A stitch in time: fashioning a life behind bars in Panama

In a small room in a prison on the outskirts of Panama City, Kathia Thomas carefully presses the screen on a digital sewing machine to choose the colors and embroidery on her next item of clothing.

Surrounded by other women, and by threads, patterns and a few religious images, Thomas, a 43-year-old mother of five children, is preparing the next collection behind bars.

She is part of IntegrArte, a brand of clothes, accessories and decorative objects, all made by inmates.

Thomas spends eight hours a day in the sewing room, mostly concentrating on embroidery. It goes toward reducing her three-year sentence for dealing drugs.

The Cecilia Orillac de Chiari penitentiary where she is kept holds 800 female prisoners, living in houses that feature kitchens, laundries, washrooms and dormitories.

“The problem inside is that it triggers many things. That’s why you always need something to do to keep the mind occupied,” she told the AFP.

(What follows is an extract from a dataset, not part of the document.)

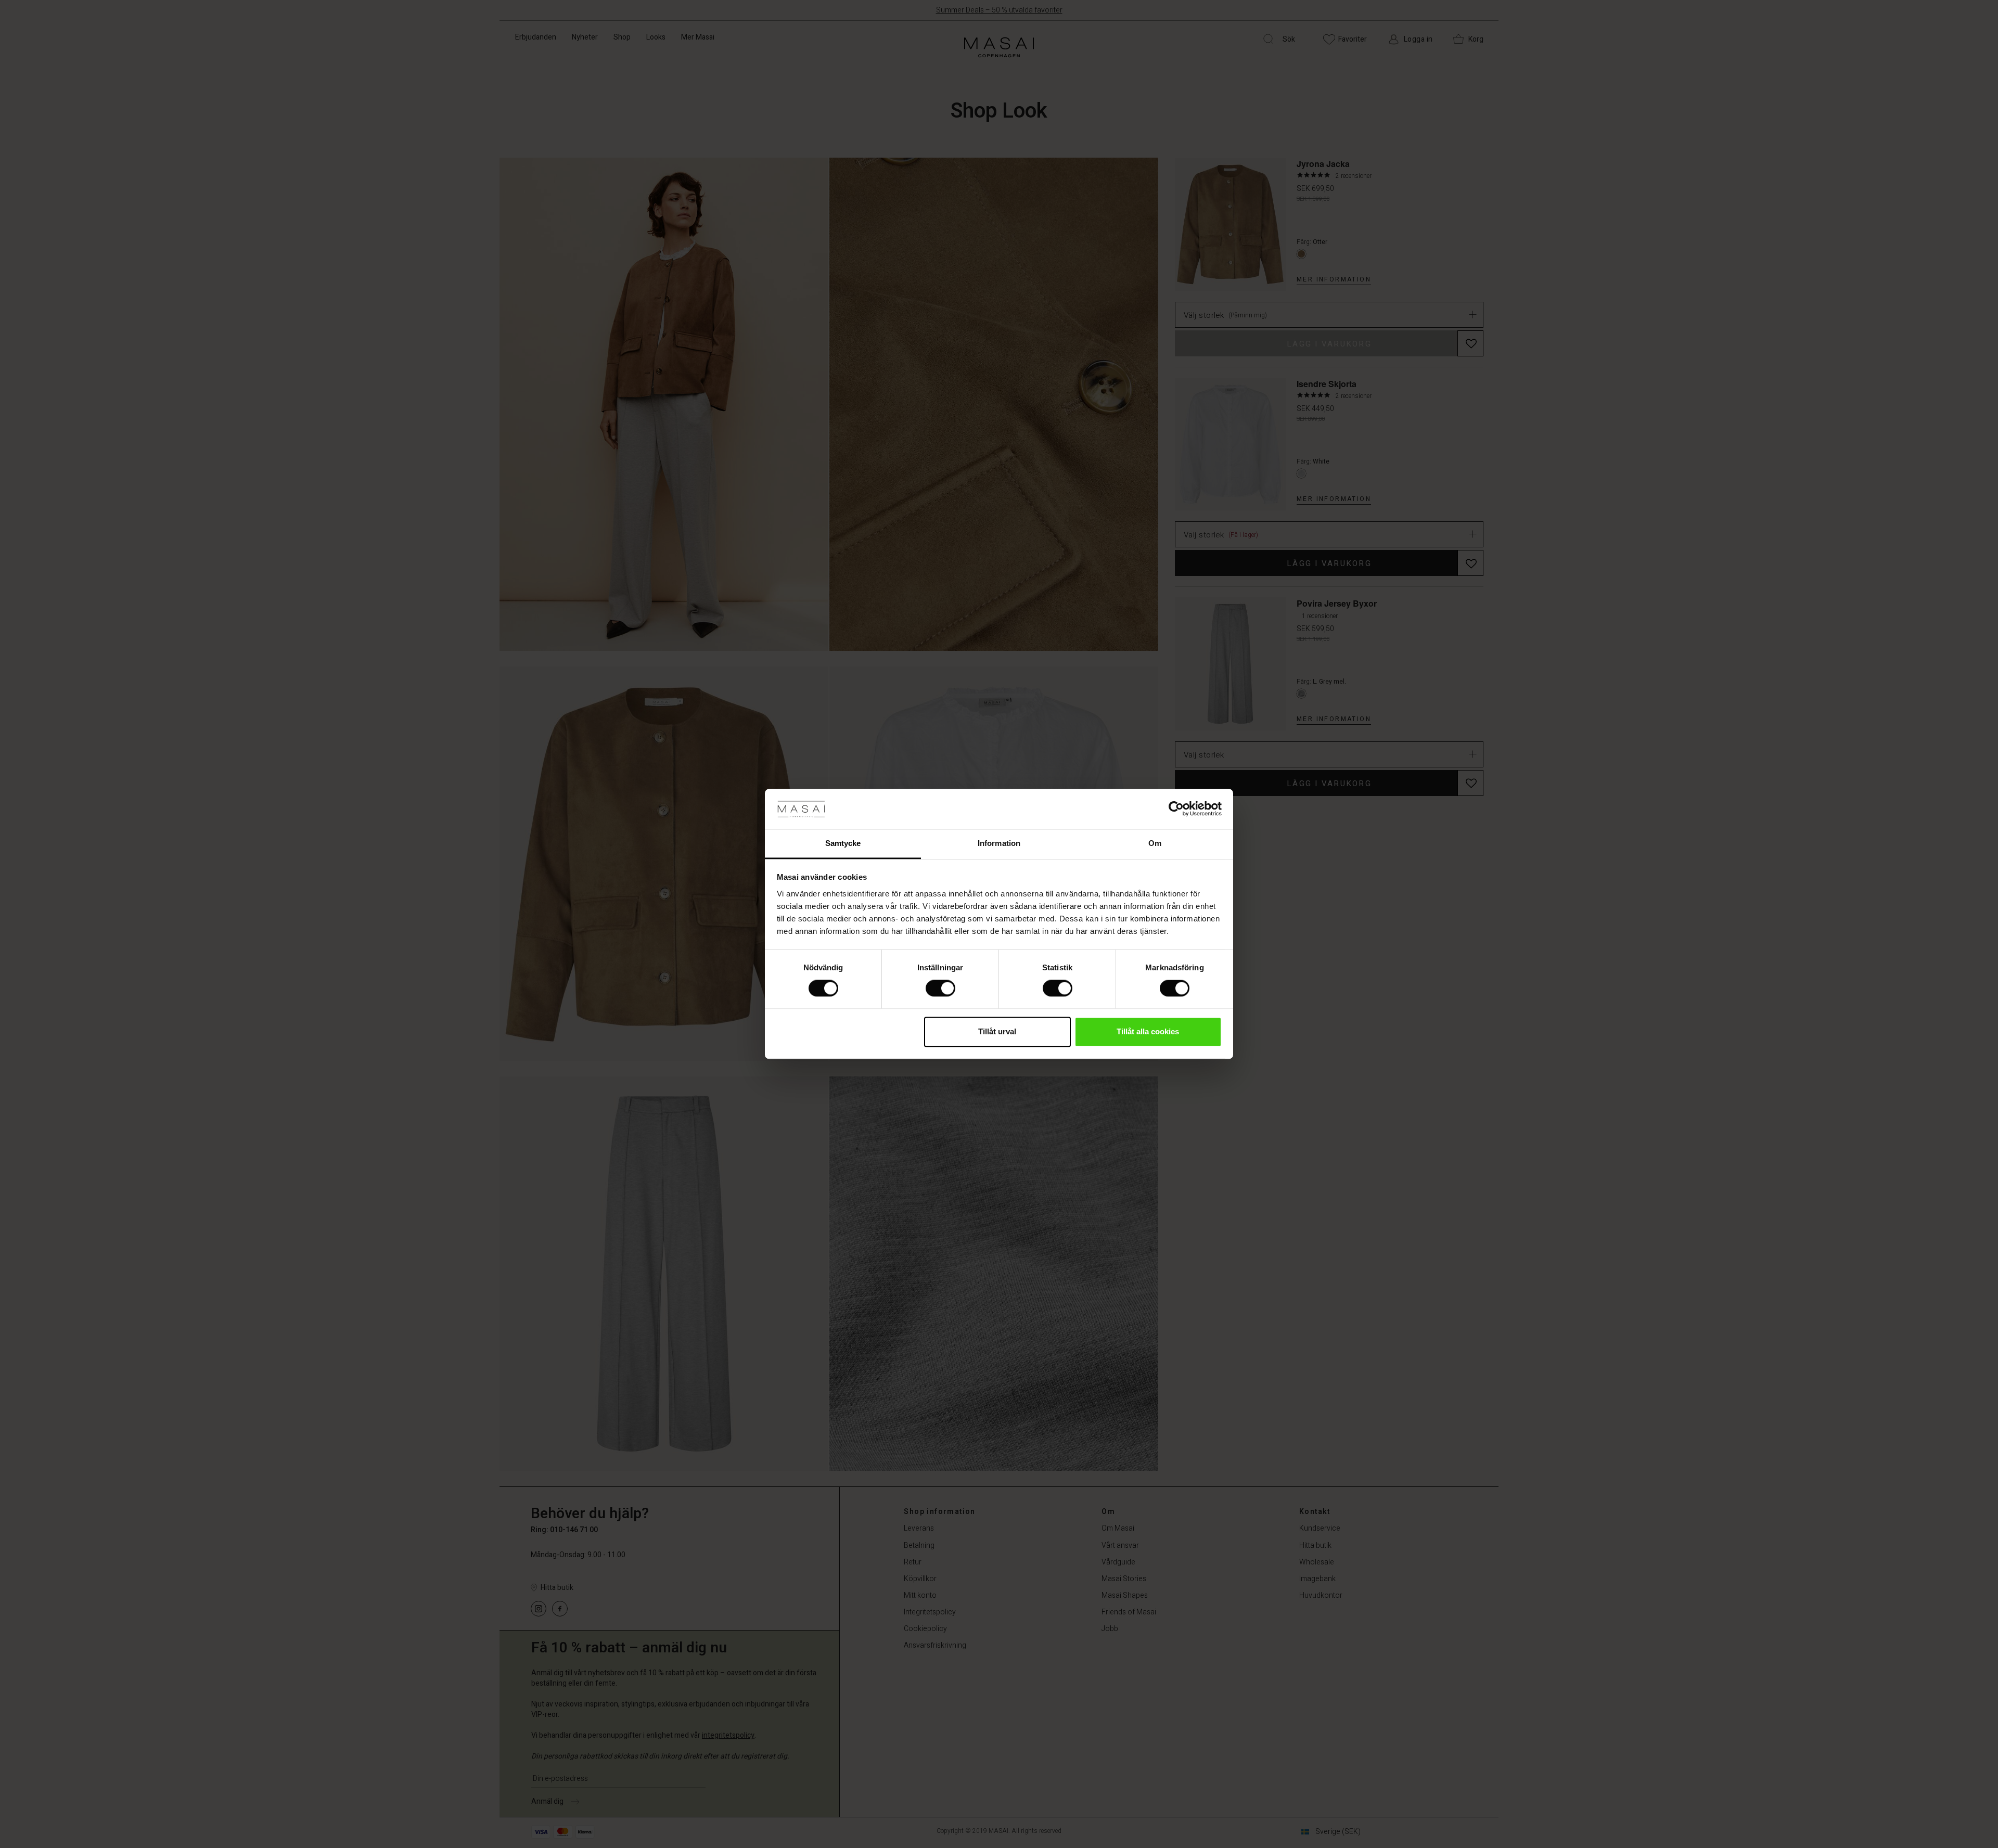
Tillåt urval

“Making clothes frees you,” she added.

Twenty-five women work for IntegrArte in the prison, while another 50 receive sewing lessons.

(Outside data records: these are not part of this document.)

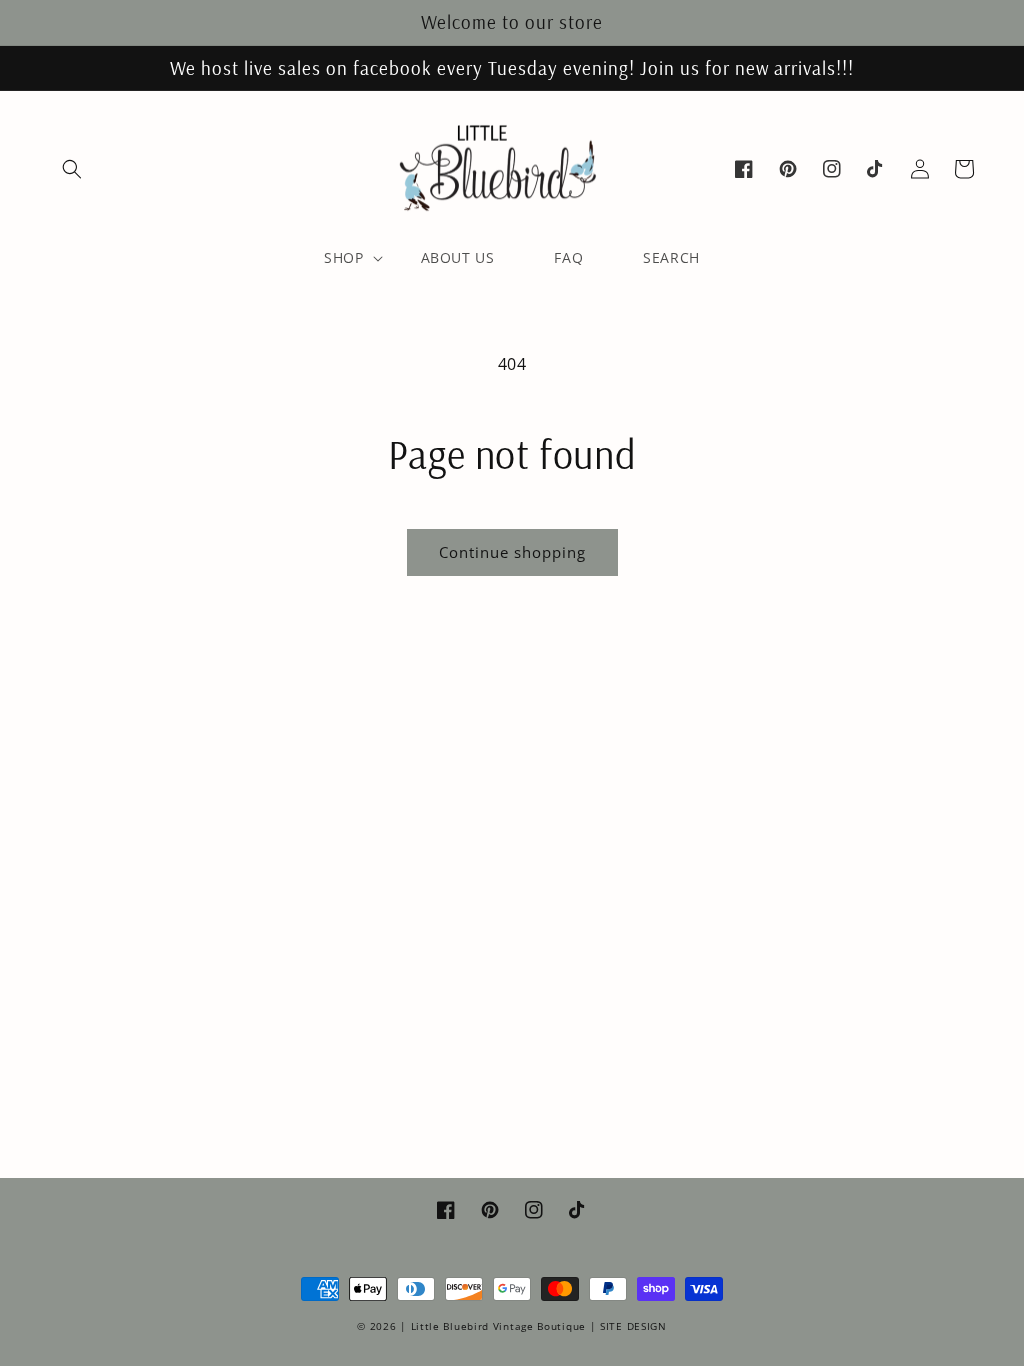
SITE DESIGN (633, 1326)
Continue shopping (512, 552)
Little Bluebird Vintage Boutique (498, 1326)
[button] (72, 169)
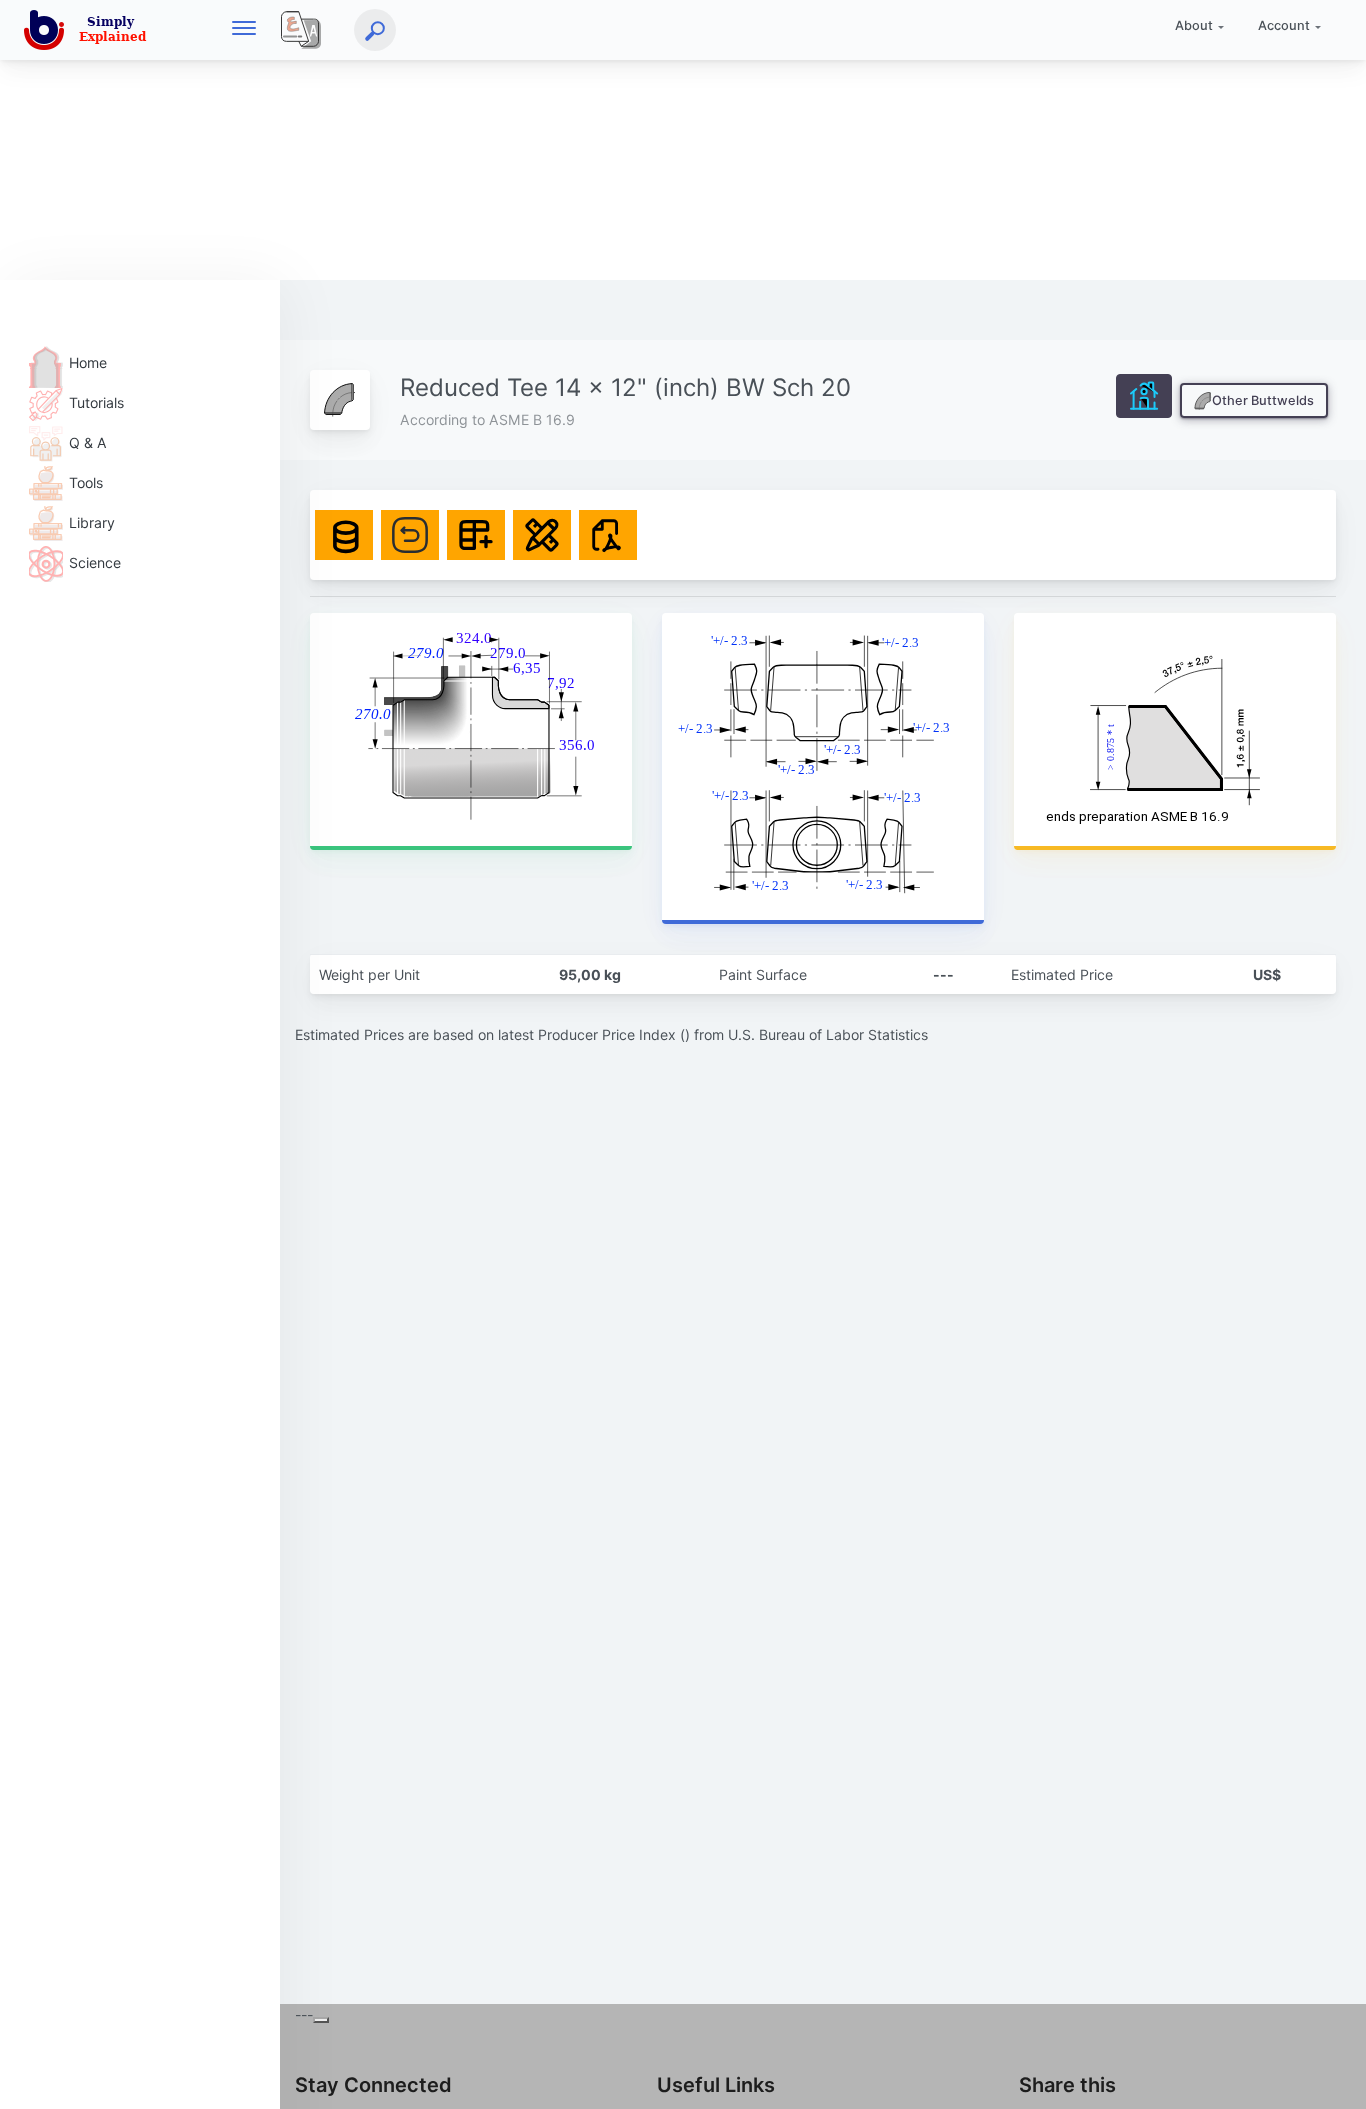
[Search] (375, 30)
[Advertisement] (600, 140)
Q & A (88, 442)
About (1194, 25)
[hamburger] (244, 29)
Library (92, 522)
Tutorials (96, 402)
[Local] (301, 30)
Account (1284, 25)
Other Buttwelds (1263, 400)
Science (95, 562)
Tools (86, 482)
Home (88, 362)
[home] (89, 30)
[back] (1331, 2074)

So far, the brand has brought out one collection, called Paraiso Etnico (Ethnic Paradise) which combines styles from the 1970s and 1980s with traditional handiwork typical to Panama.

“I love making clothes because it’s a way for me to feel totally normal,” said a Colombian inmate, Claudia Luna, although she added that in prison “we lack a lot of material and work basically with our fingers, with whatever we have around.”